Portion Rétinol apporté Part du seuil de sécurité (3000 µg/j) Part de la référence grossesse (700 µg/j)
30 g 1620 µg 54% 231%
50 g 2700 µg 90% 386%
100 g 5400 µg 180% 771%

Une part de 50 grammes, une tranche généreuse à l’apéritif de fin d’année, couvre à elle seule 90% du seuil de sécurité journalier. Une portion de 100 grammes, courante lors d’un repas de fête servi en entrée, dépasse ce seuil de 80%. Ce calcul ne tient compte d’aucune autre source de vitamine A consommée le même jour. Un complément alimentaire pour femmes enceintes en contient généralement déjà une dose, qui s’ajoute au total.

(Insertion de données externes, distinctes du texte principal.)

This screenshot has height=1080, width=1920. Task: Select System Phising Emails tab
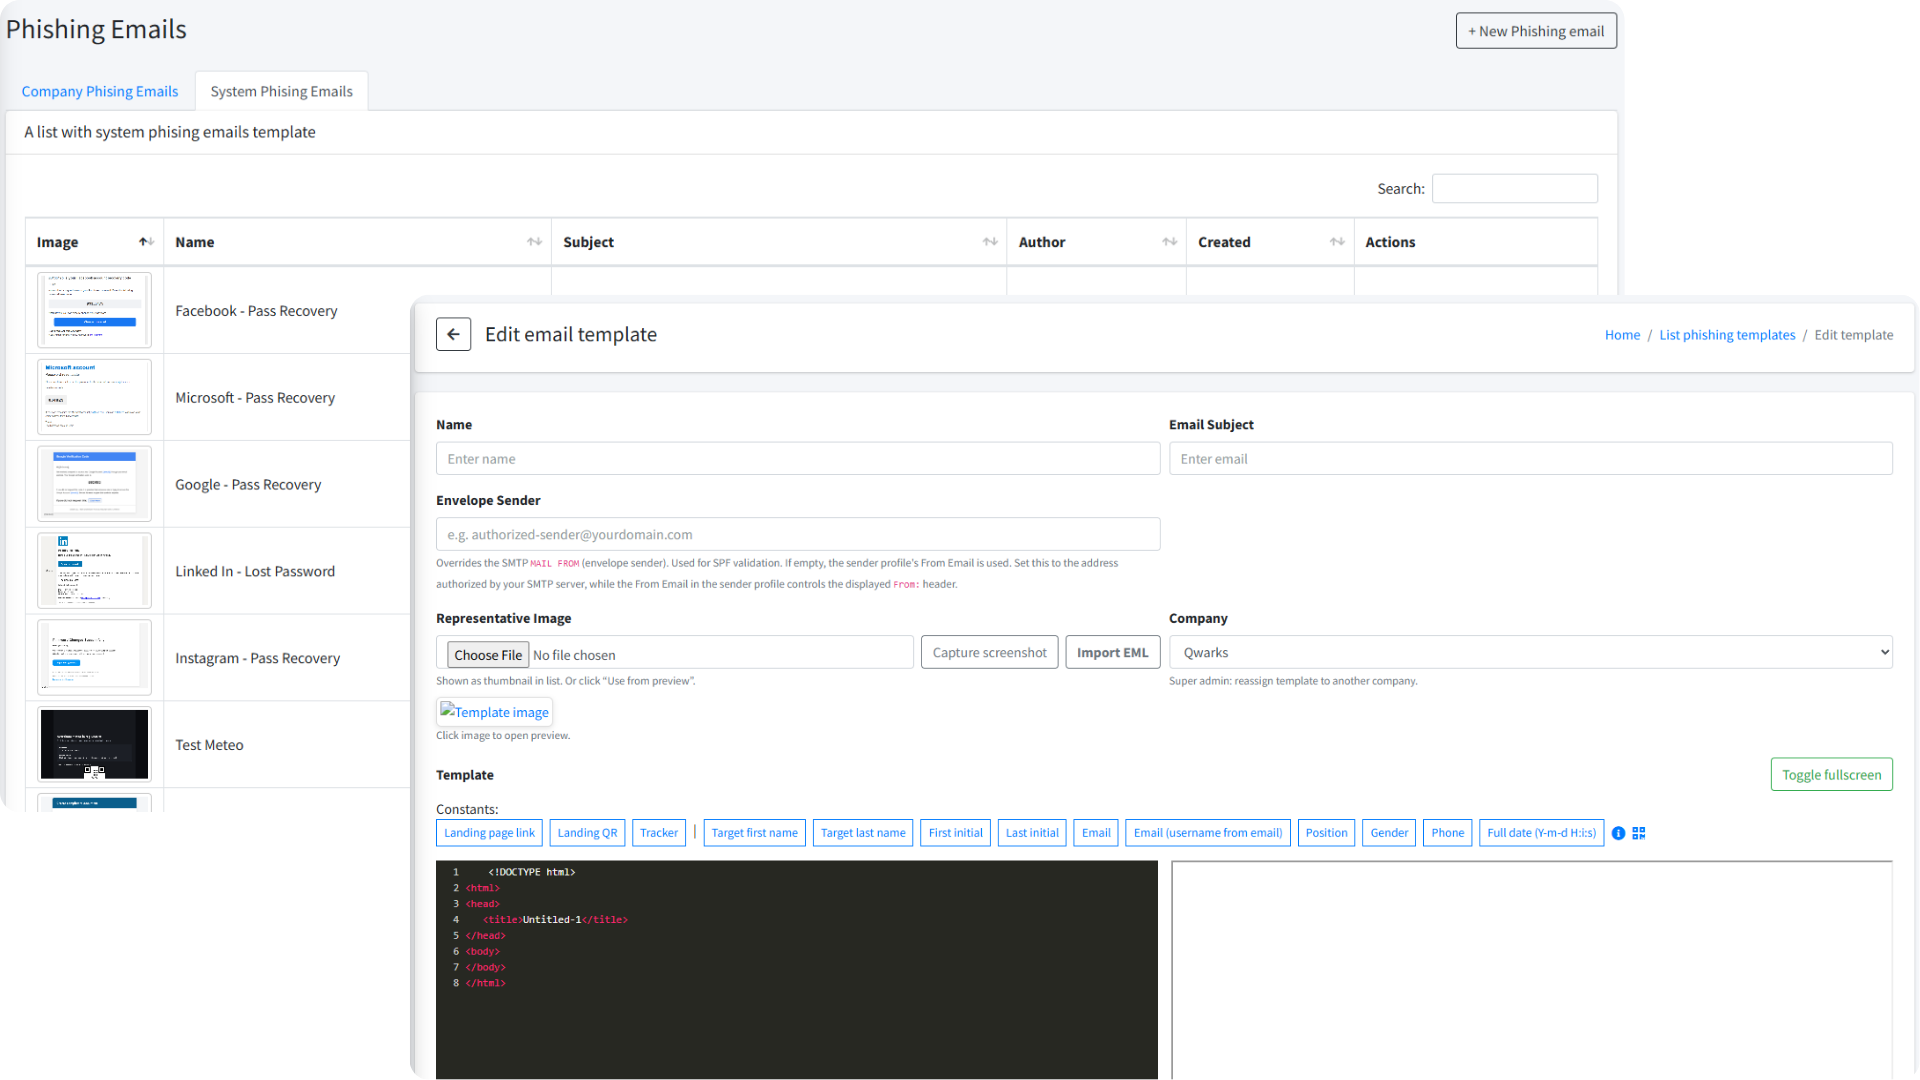click(x=281, y=91)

Une portion raisonnable pendant les repas de fête

Une tranche fine, de l’ordre de 20 à 30 grammes, consommée une seule fois lors d’un repas, reste compatible avec les seuils de sécurité. Le reste de l’alimentation de la journée entre alors dans la marge disponible. Éviter de cumuler foie gras et autre plat à base de foie le même jour limite le risque de dépassement. Vérifier la composition d’un complément alimentaire prénatal avant d’en associer la prise à un repas de fête évite un cumul invisible. Le rétinol préformé de ces compléments s’additionne directement à celui de l’aliment.

Ce qui n’est pas tranché

Le chiffre d’une à deux consommations par semaine revient sur de nombreux sites destinés aux femmes enceintes. Il ne provient pas d’un texte de l’Anses spécifique au foie gras. L’agence recommande d’éviter les produits à base de foie animal et de limiter les apports en rétinol préformé. Aucune fréquence hebdomadaire précise n’est fixée pour ce produit en particulier. Ce chiffre relève d’une prudence de bon sens reprise par les sites de conseil, pas d’une norme officielle.